- **EXERCISE INSTRUCTIONS**: Could you copy all of the records below exactly as they appear?

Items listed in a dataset
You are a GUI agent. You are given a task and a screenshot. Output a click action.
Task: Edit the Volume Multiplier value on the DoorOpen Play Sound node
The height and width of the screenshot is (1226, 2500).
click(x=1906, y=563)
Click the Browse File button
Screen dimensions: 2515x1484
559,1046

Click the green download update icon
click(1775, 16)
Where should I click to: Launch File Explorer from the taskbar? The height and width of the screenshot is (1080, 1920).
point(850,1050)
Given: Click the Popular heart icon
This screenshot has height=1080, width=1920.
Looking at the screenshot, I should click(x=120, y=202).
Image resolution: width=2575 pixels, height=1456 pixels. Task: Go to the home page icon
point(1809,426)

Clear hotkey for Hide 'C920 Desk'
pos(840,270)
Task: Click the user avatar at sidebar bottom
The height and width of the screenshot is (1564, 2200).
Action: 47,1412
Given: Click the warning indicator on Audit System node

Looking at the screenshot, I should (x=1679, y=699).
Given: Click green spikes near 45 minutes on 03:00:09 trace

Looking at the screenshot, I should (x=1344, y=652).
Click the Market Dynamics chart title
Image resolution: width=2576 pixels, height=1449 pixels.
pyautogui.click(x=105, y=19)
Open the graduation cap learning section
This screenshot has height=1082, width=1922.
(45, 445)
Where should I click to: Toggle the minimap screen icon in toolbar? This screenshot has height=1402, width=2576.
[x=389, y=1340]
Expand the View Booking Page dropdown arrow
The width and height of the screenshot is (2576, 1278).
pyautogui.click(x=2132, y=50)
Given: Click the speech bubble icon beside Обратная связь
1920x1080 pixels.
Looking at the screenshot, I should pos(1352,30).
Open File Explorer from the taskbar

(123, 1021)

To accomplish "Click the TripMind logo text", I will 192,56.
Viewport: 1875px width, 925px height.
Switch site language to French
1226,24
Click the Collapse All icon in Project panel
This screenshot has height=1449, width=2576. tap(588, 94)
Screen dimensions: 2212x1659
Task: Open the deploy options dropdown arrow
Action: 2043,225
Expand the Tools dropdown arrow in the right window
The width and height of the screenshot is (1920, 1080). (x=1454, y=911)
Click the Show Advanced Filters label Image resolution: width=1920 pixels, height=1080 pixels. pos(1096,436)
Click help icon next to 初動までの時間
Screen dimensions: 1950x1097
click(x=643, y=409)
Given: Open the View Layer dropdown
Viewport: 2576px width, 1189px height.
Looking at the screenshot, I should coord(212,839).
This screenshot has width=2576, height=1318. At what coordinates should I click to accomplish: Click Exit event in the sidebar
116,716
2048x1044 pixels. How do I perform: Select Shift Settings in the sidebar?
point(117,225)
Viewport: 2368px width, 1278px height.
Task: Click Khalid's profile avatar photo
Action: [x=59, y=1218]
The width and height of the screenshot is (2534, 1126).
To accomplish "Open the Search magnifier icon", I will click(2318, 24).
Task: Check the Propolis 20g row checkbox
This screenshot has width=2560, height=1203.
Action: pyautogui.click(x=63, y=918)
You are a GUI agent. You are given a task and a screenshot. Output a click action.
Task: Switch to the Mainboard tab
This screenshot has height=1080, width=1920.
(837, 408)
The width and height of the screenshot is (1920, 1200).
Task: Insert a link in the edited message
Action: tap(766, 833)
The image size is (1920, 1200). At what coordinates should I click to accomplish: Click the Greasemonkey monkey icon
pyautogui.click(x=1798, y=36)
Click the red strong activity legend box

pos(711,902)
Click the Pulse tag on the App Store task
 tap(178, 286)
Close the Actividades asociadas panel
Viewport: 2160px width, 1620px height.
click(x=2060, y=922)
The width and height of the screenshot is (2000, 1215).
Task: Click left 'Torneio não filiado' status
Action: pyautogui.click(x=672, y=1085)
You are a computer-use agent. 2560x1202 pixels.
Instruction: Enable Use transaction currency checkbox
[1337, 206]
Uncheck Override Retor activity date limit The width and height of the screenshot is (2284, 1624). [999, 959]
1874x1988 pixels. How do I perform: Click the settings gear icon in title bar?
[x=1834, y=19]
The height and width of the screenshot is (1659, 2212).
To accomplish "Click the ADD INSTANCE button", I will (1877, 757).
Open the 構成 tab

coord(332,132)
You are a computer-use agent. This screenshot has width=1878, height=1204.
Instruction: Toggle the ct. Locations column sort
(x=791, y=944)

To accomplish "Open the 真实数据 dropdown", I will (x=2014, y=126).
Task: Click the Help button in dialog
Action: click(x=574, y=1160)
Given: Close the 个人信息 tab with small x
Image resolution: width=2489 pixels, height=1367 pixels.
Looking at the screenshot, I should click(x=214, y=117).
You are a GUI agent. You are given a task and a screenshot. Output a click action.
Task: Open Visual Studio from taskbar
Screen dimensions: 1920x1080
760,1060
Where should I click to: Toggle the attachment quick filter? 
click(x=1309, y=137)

- **REPLY TO THE TASK**:
You are a GUI agent. You are given a task and a screenshot. Output a click action.
Task: Edit the Volume Multiplier value on the DoorOpen Play Sound node
The height and width of the screenshot is (1226, 2500).
click(x=1906, y=563)
Click the Browse File button
Screen dimensions: 2515x1484
559,1046

Click the green download update icon
click(1775, 16)
Where should I click to: Launch File Explorer from the taskbar? The height and width of the screenshot is (1080, 1920).
point(850,1050)
Given: Click the Popular heart icon
This screenshot has height=1080, width=1920.
Looking at the screenshot, I should click(x=120, y=202).
Image resolution: width=2575 pixels, height=1456 pixels. Task: Go to the home page icon
point(1809,426)

Clear hotkey for Hide 'C920 Desk'
pos(840,270)
Task: Click the user avatar at sidebar bottom
The height and width of the screenshot is (1564, 2200).
Action: 47,1412
Given: Click the warning indicator on Audit System node

Looking at the screenshot, I should (x=1679, y=699).
Given: Click green spikes near 45 minutes on 03:00:09 trace

Looking at the screenshot, I should (x=1344, y=652).
Click the Market Dynamics chart title
Image resolution: width=2576 pixels, height=1449 pixels.
pyautogui.click(x=105, y=19)
Open the graduation cap learning section
This screenshot has height=1082, width=1922.
(45, 445)
Where should I click to: Toggle the minimap screen icon in toolbar? This screenshot has height=1402, width=2576.
[x=389, y=1340]
Expand the View Booking Page dropdown arrow
The width and height of the screenshot is (2576, 1278).
pyautogui.click(x=2132, y=50)
Given: Click the speech bubble icon beside Обратная связь
1920x1080 pixels.
Looking at the screenshot, I should pos(1352,30).
Open File Explorer from the taskbar

(123, 1021)

To accomplish "Click the TripMind logo text", I will 192,56.
Viewport: 1875px width, 925px height.
Switch site language to French
1226,24
Click the Collapse All icon in Project panel
This screenshot has height=1449, width=2576. tap(588, 94)
Screen dimensions: 2212x1659
Task: Open the deploy options dropdown arrow
Action: 2043,225
Expand the Tools dropdown arrow in the right window
The width and height of the screenshot is (1920, 1080). (x=1454, y=911)
Click the Show Advanced Filters label Image resolution: width=1920 pixels, height=1080 pixels. pos(1096,436)
Click help icon next to 初動までの時間
Screen dimensions: 1950x1097
click(x=643, y=409)
Given: Open the View Layer dropdown
Viewport: 2576px width, 1189px height.
Looking at the screenshot, I should coord(212,839).
This screenshot has width=2576, height=1318. At what coordinates should I click to accomplish: Click Exit event in the sidebar
116,716
2048x1044 pixels. How do I perform: Select Shift Settings in the sidebar?
point(117,225)
Viewport: 2368px width, 1278px height.
Task: Click Khalid's profile avatar photo
Action: [x=59, y=1218]
The width and height of the screenshot is (2534, 1126).
To accomplish "Open the Search magnifier icon", I will click(2318, 24).
Task: Check the Propolis 20g row checkbox
This screenshot has width=2560, height=1203.
Action: pyautogui.click(x=63, y=918)
You are a GUI agent. You are given a task and a screenshot. Output a click action.
Task: Switch to the Mainboard tab
This screenshot has height=1080, width=1920.
(837, 408)
The width and height of the screenshot is (1920, 1200).
Task: Insert a link in the edited message
Action: tap(766, 833)
The image size is (1920, 1200). At what coordinates should I click to accomplish: Click the Greasemonkey monkey icon
pyautogui.click(x=1798, y=36)
Click the red strong activity legend box

pos(711,902)
Click the Pulse tag on the App Store task
 tap(178, 286)
Close the Actividades asociadas panel
Viewport: 2160px width, 1620px height.
click(x=2060, y=922)
The width and height of the screenshot is (2000, 1215).
Task: Click left 'Torneio não filiado' status
Action: pyautogui.click(x=672, y=1085)
You are a computer-use agent. 2560x1202 pixels.
Instruction: Enable Use transaction currency checkbox
[1337, 206]
Uncheck Override Retor activity date limit The width and height of the screenshot is (2284, 1624). [999, 959]
1874x1988 pixels. How do I perform: Click the settings gear icon in title bar?
[x=1834, y=19]
The height and width of the screenshot is (1659, 2212).
To accomplish "Click the ADD INSTANCE button", I will (1877, 757).
Open the 構成 tab

coord(332,132)
You are a computer-use agent. This screenshot has width=1878, height=1204.
Instruction: Toggle the ct. Locations column sort
(x=791, y=944)

To accomplish "Open the 真实数据 dropdown", I will (x=2014, y=126).
Task: Click the Help button in dialog
Action: click(x=574, y=1160)
Given: Close the 个人信息 tab with small x
Image resolution: width=2489 pixels, height=1367 pixels.
Looking at the screenshot, I should click(x=214, y=117).
You are a GUI agent. You are given a task and a screenshot. Output a click action.
Task: Open Visual Studio from taskbar
Screen dimensions: 1920x1080
760,1060
Where should I click to: Toggle the attachment quick filter? 
click(x=1309, y=137)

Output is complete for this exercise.